My 2c>What exacly I do in maya is an ambient occlusion pass, and then a directional (or other) Raytrace pass. Maya then has a layered texture node, so you can define what goes on top. The top layer (A photoshop blend of both AO and Raytrace passes) becomes an Illumination (V similar to multiply) blended Layer on the second UV set, and the bottom layer on the Layered texture node is the origional material with base texture.

An example is here_
(Warning, contains animal rights campaign>You may begin to be offended, Upset and outraged>Mature Content>
http://www.unifycommunity.com/contests/explosivo/Targos/ExplosivoUB.zip
)

It was to be a contest entry but I changed my mind about that at the last minute. Its a set that will be used for a few purposes. I wanted to show a few people anyways...

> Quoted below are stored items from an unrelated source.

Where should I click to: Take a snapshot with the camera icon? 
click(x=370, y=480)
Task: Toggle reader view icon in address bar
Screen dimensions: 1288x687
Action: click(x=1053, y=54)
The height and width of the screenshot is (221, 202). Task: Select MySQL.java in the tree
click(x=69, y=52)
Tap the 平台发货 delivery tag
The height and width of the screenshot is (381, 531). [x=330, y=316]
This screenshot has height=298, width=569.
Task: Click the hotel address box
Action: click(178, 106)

You'll notice the ground shadows look a bit daft when the ground starts getting blown apart under the dwelling, but I'm trying to dynamically blacken the ground with a decal to disguse this weirdness. Enjoy...
AaronC
 
Hi,
my current approach is to bake all light channels you want in one texture. For example you can just render the diffuse and radiosity component to the texture. But if you have dynamic shadows you might be interested to just bake the radiosity component. Or you just bake the color channel of the material.

Bye,
Martin

P.S. Here is a small update. As you can see I've already solved the problem with the white lines.:smile:
 

Attachments

  • Cheetah3DSchnappschuss001.jpg
    Cheetah3DSchnappschuss001.jpg
    34 KB · Views: 541
Hi,
here is another screenshot. This time a lightmapped cornel box.

Bye,
Martin

P.S. Especially check out the beautiful new toolbar and tag icons by Frank.:smile:
 

Attachments

  • Cheetah3DSchnappschuss001.jpg
    Cheetah3DSchnappschuss001.jpg
    104.9 KB · Views: 477
Hi Martin,

This is looking very encouraging!

My 2 cents on baked texture output options:

I also don't really need multilayer .PSD support. I use Unity which supports this, but I generally create .PNG files and then assemble them later in Photoshop if necessary. It just seems easier for me to keep organized that way.

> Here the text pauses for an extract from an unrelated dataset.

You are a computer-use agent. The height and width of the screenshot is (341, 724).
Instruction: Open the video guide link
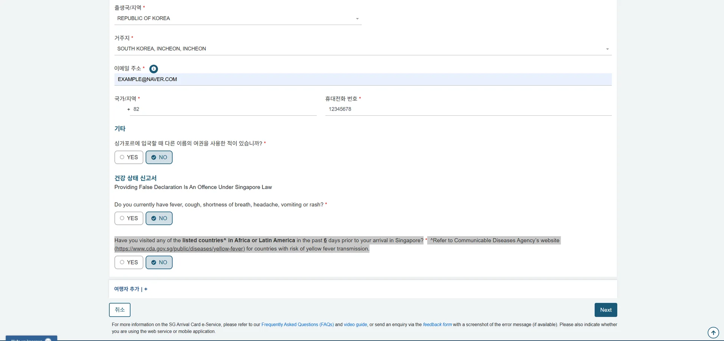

Another app I've used for this (Carrara 5 Pro + "Baker" plug-in) allows the user to selectively export any number of baked map "types" (texture, light, procedural, etc) either separately or combined. This would be the ultimate in flexibility and should please everyone.

One more thing that would be awesome to see in Cheetah is some sort of Normal Map or Bump texture baking... guess that would have to wait for Cheetah 4.4, huh? ;)
 
I'm not so much worried about outputting to multilayered PSDs, as supporting multiple sets of vertices (in particular, one set for the lightmap and one set for the textures)... But I think Martin already has this well in hand.

When* Unity has Tech5-ish support** we can worry about baking renders into multiple Photoshop layers.

* This won't be any time soon.

** This is the new engine from id that supports one giant texture map for an entire world map and pages appropriate bits of the texture into memory as required ... in which case the color and light maps would probably share UVs but have different resolutions.